In the items below, replace "Given" with "Instruction" wherever it occurs and reproduce the lines otherwise unchanged, omitting the pictures.

─── TASK MATERIAL

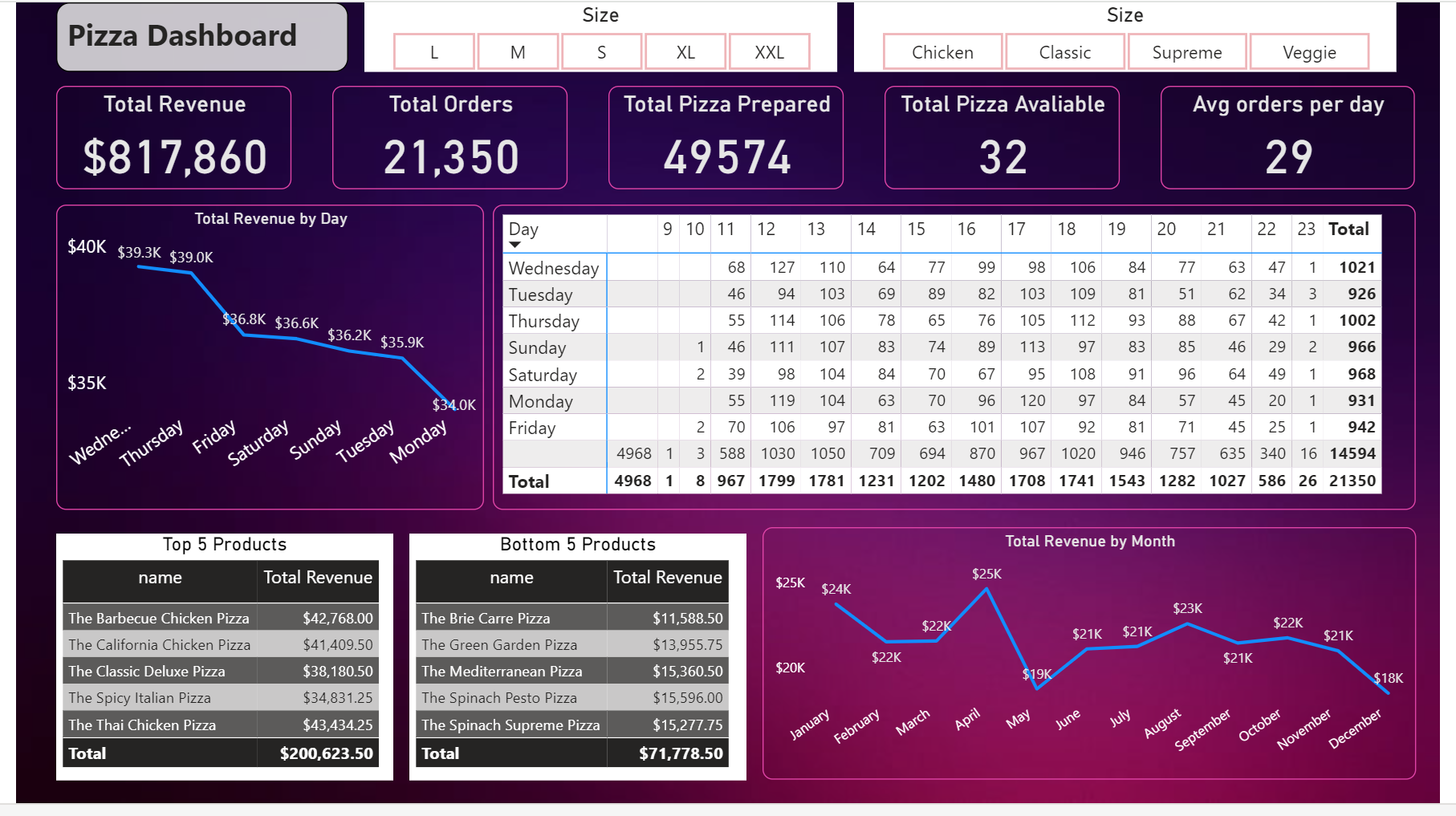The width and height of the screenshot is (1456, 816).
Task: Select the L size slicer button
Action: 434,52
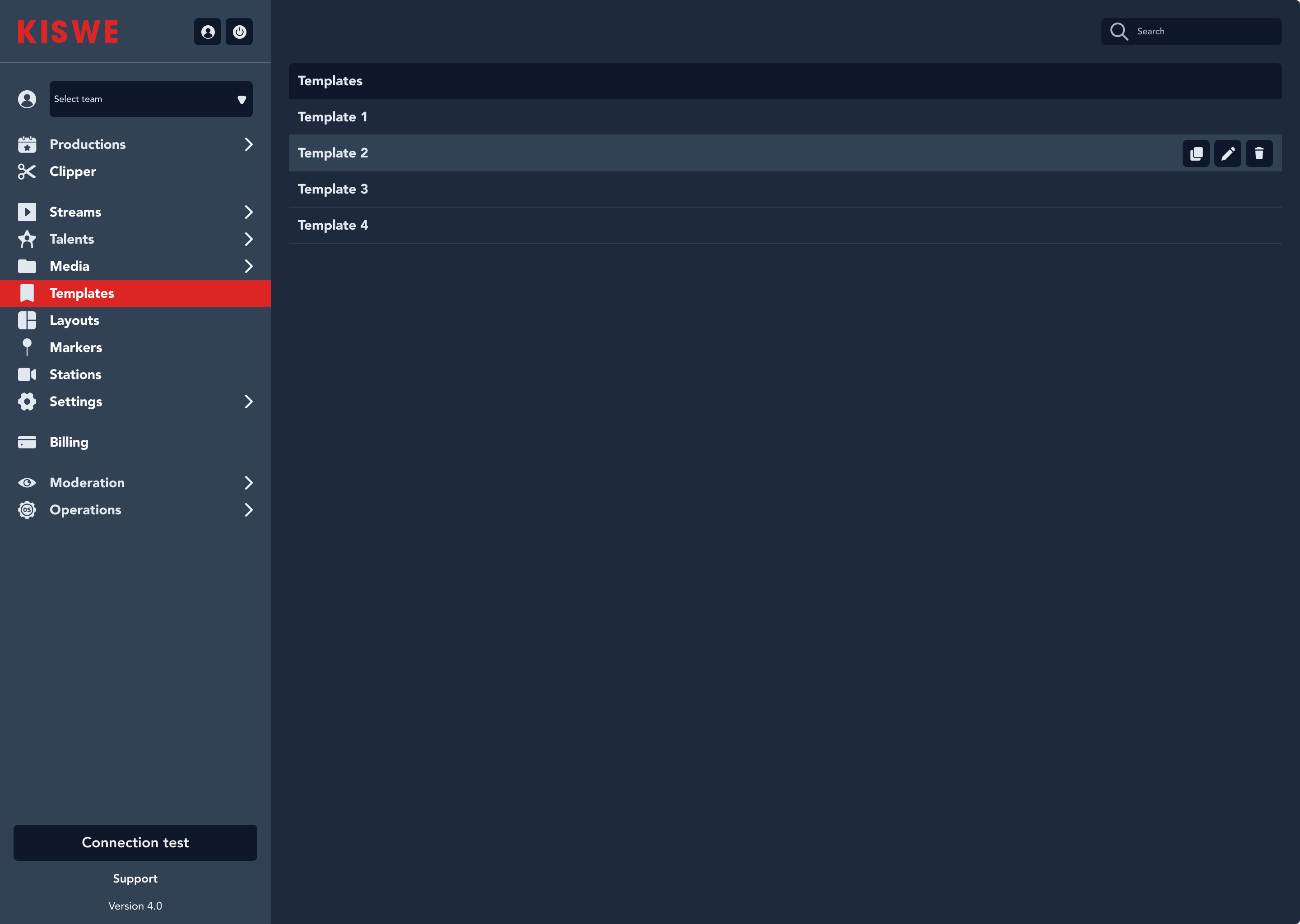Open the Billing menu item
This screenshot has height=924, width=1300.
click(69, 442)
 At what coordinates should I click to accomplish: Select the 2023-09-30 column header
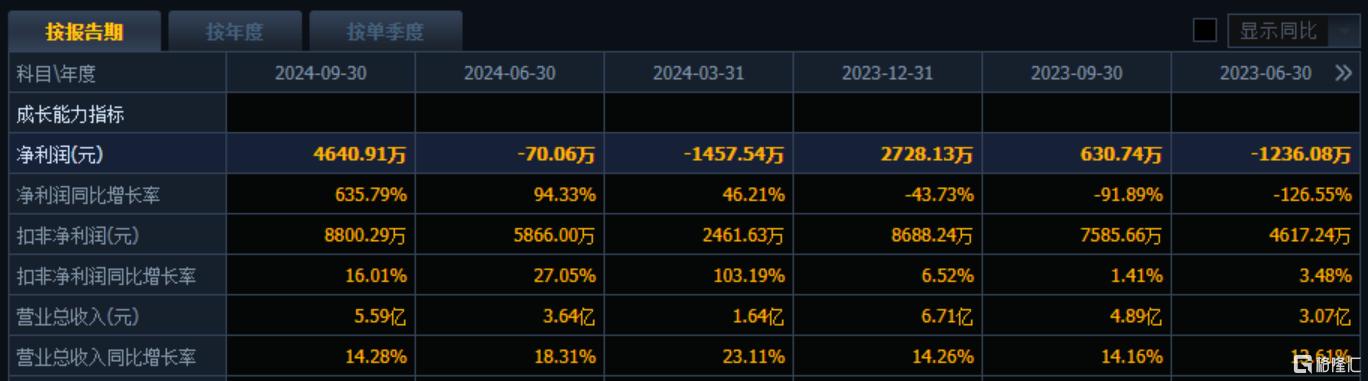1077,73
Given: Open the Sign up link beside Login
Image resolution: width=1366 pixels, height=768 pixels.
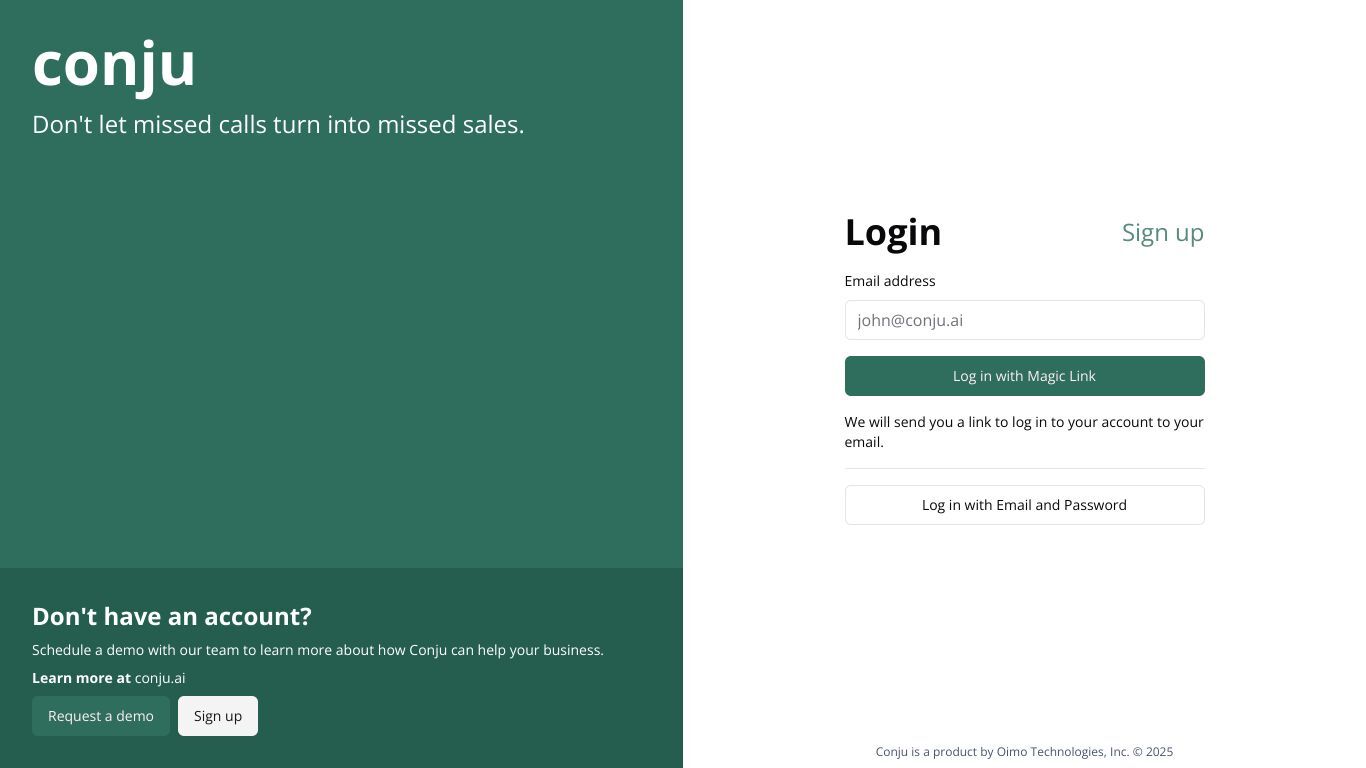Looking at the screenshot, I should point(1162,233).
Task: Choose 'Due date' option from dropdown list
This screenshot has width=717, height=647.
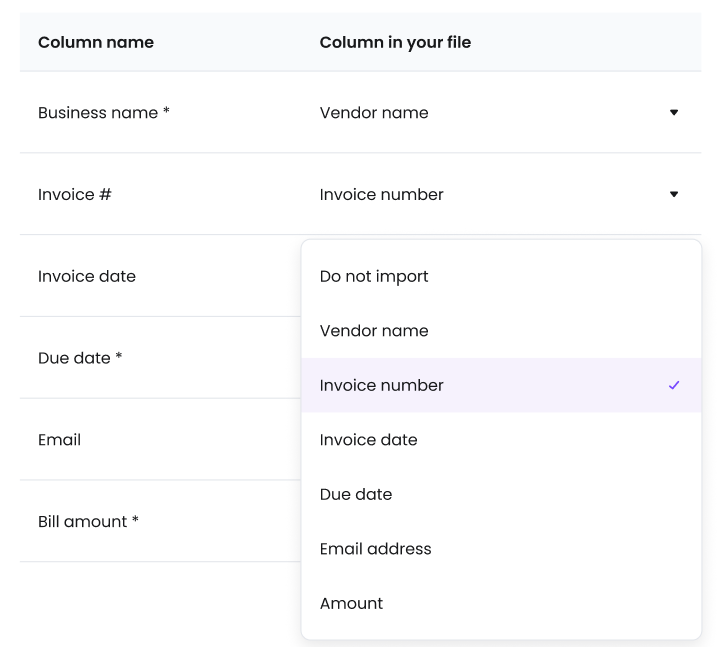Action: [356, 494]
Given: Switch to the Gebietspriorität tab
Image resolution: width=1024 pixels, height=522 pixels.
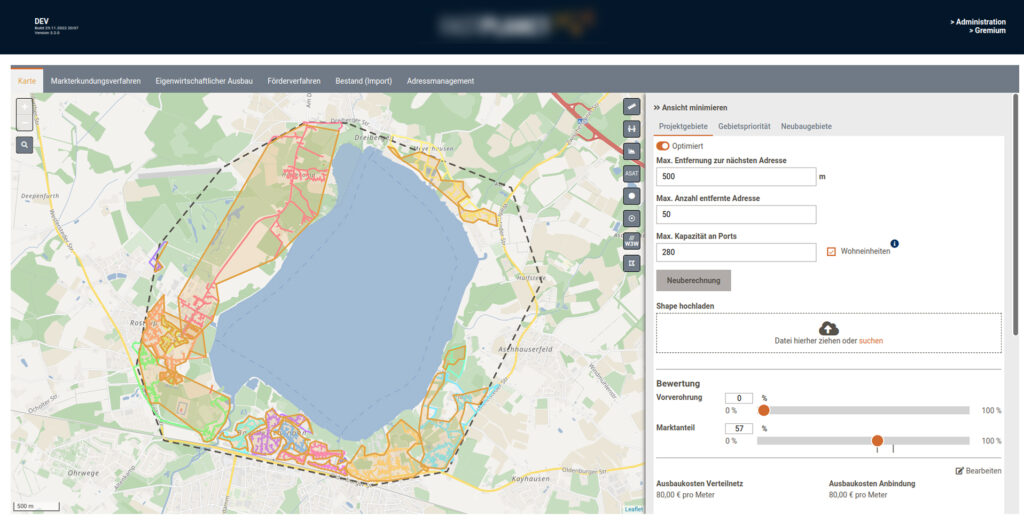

──────

**OUTPUT FOR THIS TASK:**
The width and height of the screenshot is (1456, 816).
Task: Select the L size slicer button
Action: 434,52
Open the Billing menu item
This screenshot has height=924, width=1300.
click(69, 442)
 At what coordinates should I click to accomplish: Select the 2023-09-30 column header
1077,73
Instruction: Open the Sign up link beside Login
Image resolution: width=1366 pixels, height=768 pixels.
Looking at the screenshot, I should point(1162,233).
Task: Choose 'Due date' option from dropdown list
This screenshot has width=717, height=647.
Action: [356, 494]
Instruction: Switch to the Gebietspriorität tab
Image resolution: width=1024 pixels, height=522 pixels.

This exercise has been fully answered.